To achieve these goals, Chuikyo plans to introduce new pricing reforms in 2024. These reforms include the implementation of price premiums for drugs launched first in Japan or within six months of their introduction in the United States or Europe. The criteria for awarding usefulness premiums will also be expanded, while corporate indicators will no longer serve as the basis for adjusting price premiums. The government aims to establish a system that maintains the prices of new drugs in alignment with those in comparable countries throughout the exclusivity period.

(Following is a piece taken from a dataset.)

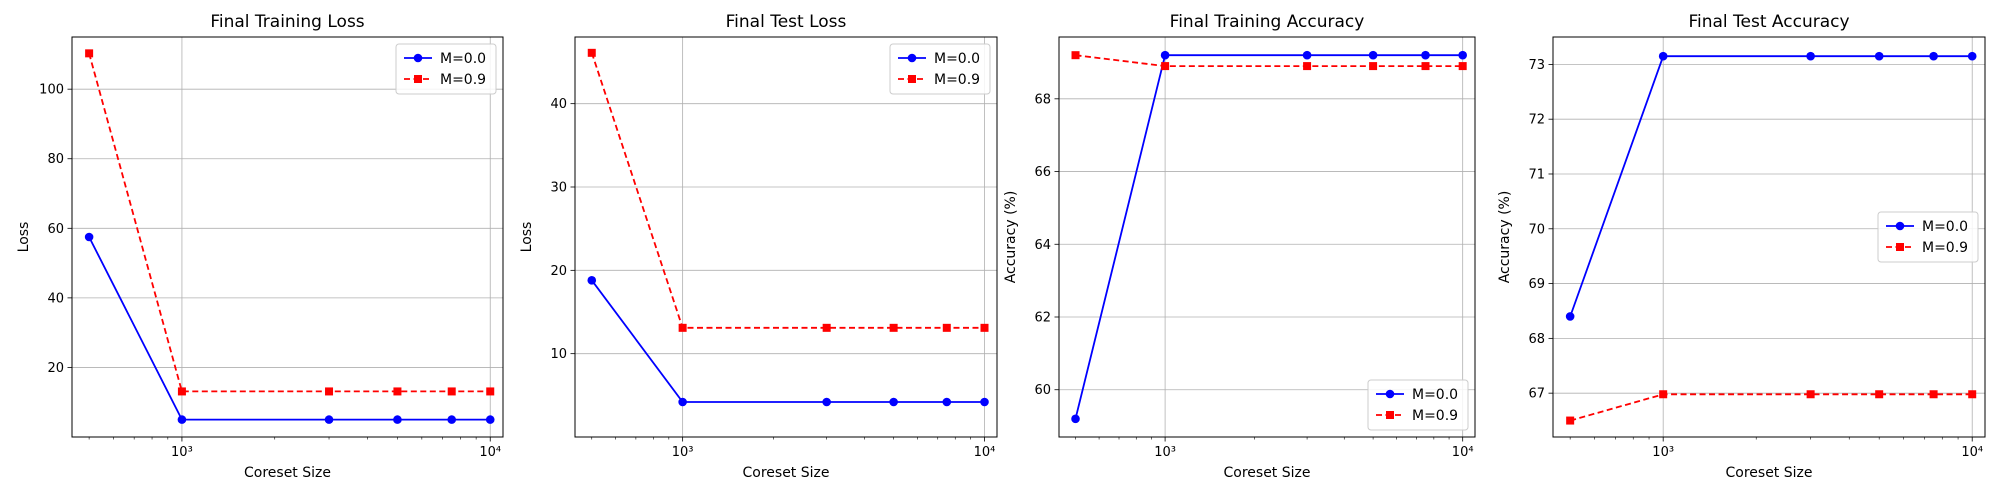 The image size is (2000, 500). Describe the element at coordinates (786, 22) in the screenshot. I see `chart-title: Final Test Loss` at that location.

Japan’s Pharmaceutical Industry 2024 Drug Pricing Reforms

Starting from October 2024, long-term listed drugs will be reclassified as selective treatments. Patients will be required to cover a quarter of the cost difference between the original drug and the highest-priced generic equivalent when more than five years have passed since the introduction of the first generic version or when the substitution rate exceeds 50%.

In the short term, the government plans to reduce drug prices by 0.97% based on medical costs in 2024, resulting in healthcare system savings of ¥120 billion ($838 million). Some concessions on repricing will be made for approximately 2,000 unprofitable products.

Pharmaceutical Industry

Industry Associations Assess Japan’s Drug Reforms

Industry associations like the Federation of Pharmaceutical Manufacturers Associations of Japan (FMPAJ), the Japan Pharmaceutical Manufacturers Association (JPMA), PhRMA, and EFPIA view these reforms as highly significant for facilitating the early introduction of innovative new drugs in Japan. They believe that these changes mark the beginning of Japan’s transformation into a country that prioritizes innovation and enhances patient access to new medicines.

However, these associations, including JPMA, PhRMA, and EFPIA, express concerns about the use of cost-effectiveness analysis for repricing high-priced or budget-impacting drugs. They call for the development of a suitable system that doesn’t hinder innovation.

The industry is eagerly waiting to see if the Japanese government will fulfill its promises to create an ecosystem that fosters the early launch of new drugs in Japan.